2 Replies Latest reply on Nov 3, 2016 3:29 AM by zak_bm

    SX6036 IPoIB speed issue

    zak_bm

      Hi,

       

      I was hoping that someone would be able to help me.

      I have 15 HP DL380 gen9 servers running Windows Server 2012 R2 each with dual port HP Connect-X3 VPI cards connected to a Mellanox SX6036 switch.
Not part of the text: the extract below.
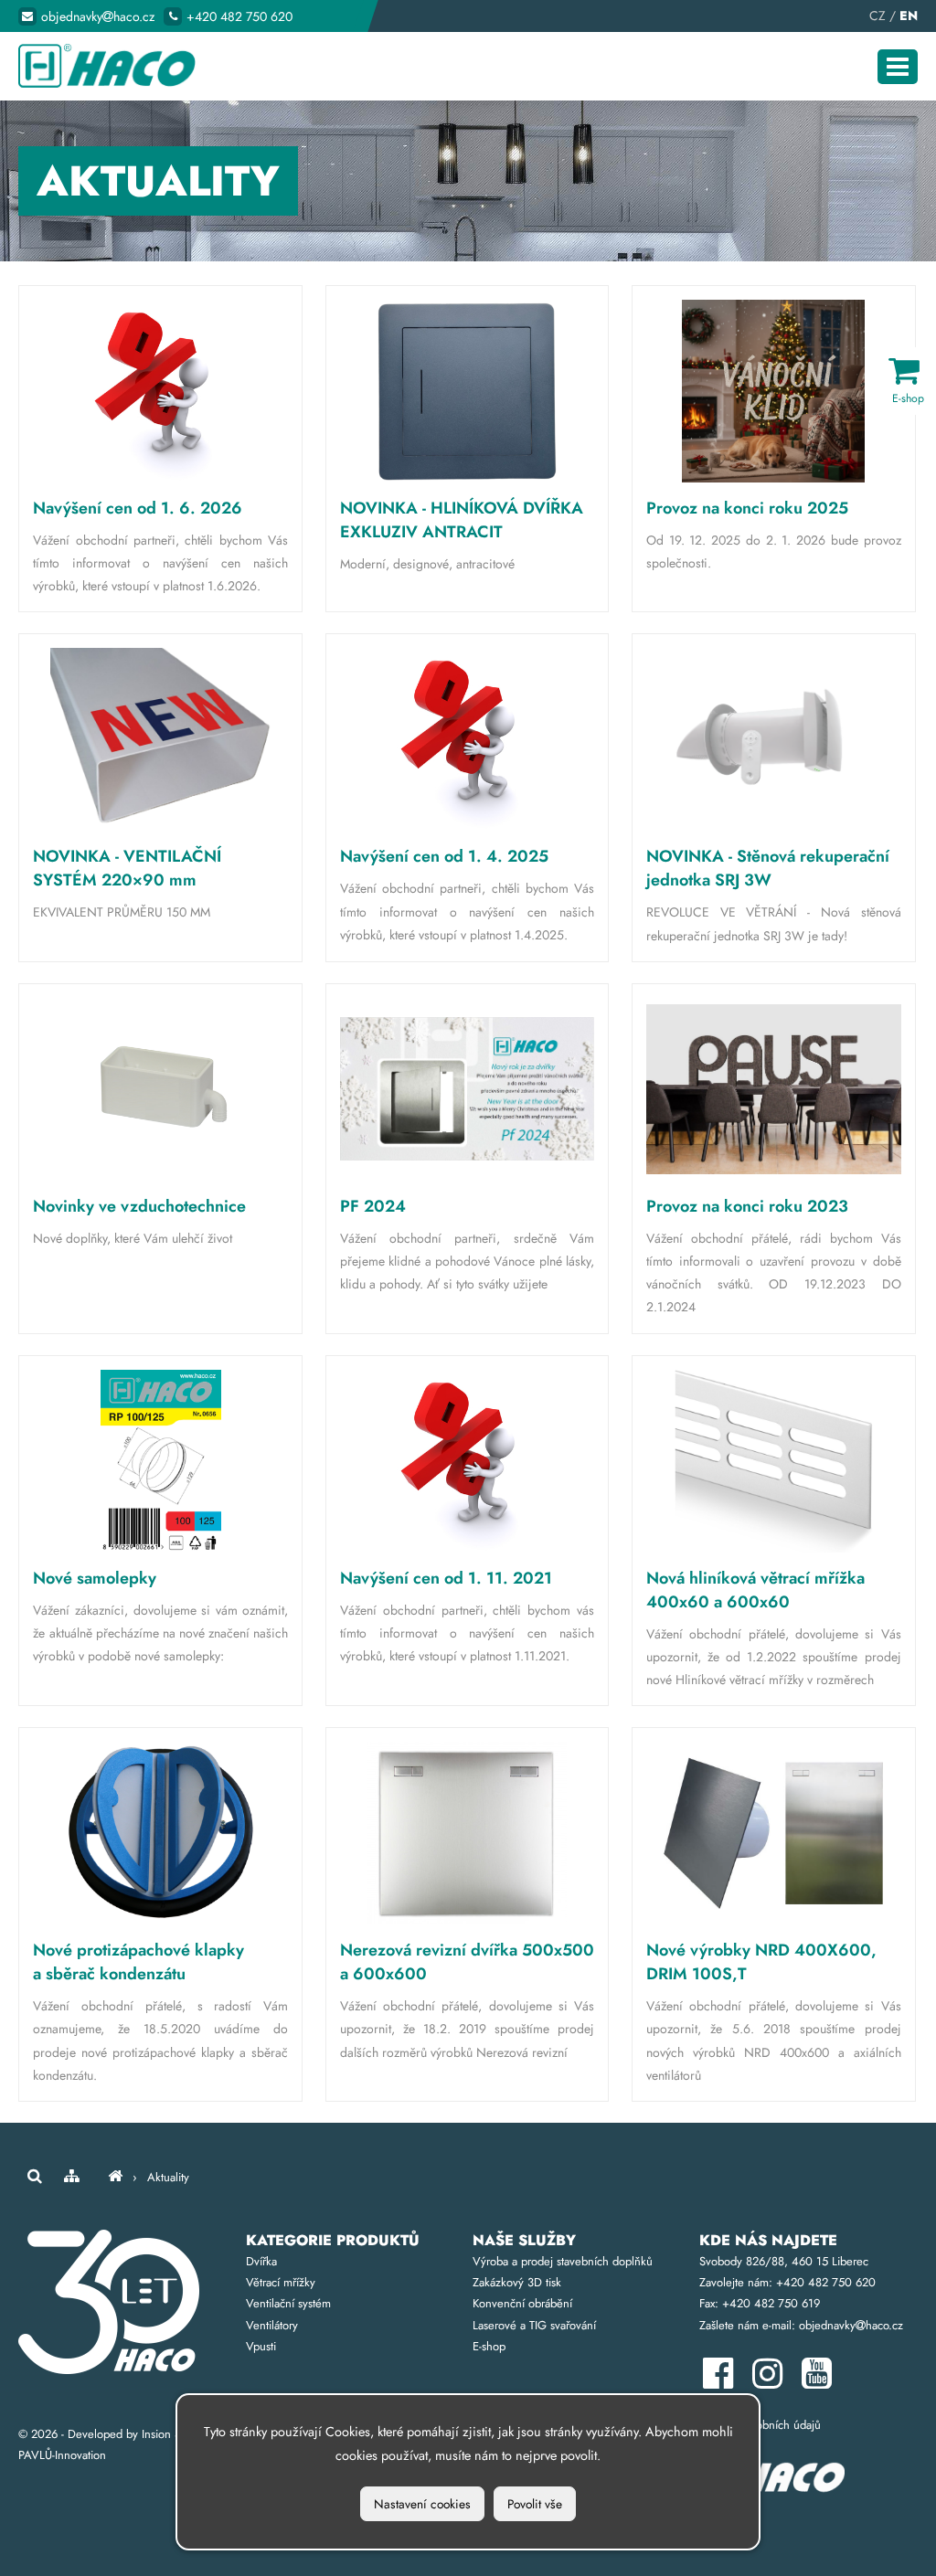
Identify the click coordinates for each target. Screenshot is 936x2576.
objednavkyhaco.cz (97, 16)
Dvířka (261, 2261)
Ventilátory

      The line speed is correctly displayed as 32Gbps (QDR) but we are not getting anywhere near that performance. Real-world RDMA speeds seems to max out at 25Gbps (which is OK but could be better) but the maximum speed we seem to get with IPoIB  is 1Gbps. Below is a ntttcp test:

       

      c:\temp\NTttcp-v5.31\x64>ntttcp.exe -r -m 8,*,10.167.255.111  -rb 2M -a 16 -t 30

       

      Copyright Version 5.31

      Network activity progressing...

       

       

      Thread  Time(s) Throughput(KB/s) Avg B / Compl

      ======  ======= ================ =============

           0 30.062 1896.880     65536.000

      1   30.046 1414.365     63434.262

      2   30.124 1459.567     64410.918

      3   30.093 2473.399     65536.000

      4   30.062 1847.914     65536.000

      5   30.062 2452.531     65365.777

      6   30.047 2726.406     63310.495

      7   30.047 2890.476     61291.891

       

       

      #####  Totals:  #####

       

       

      Bytes(MEG)    realtime(s) Avg Frame Size Throughput(MB/s)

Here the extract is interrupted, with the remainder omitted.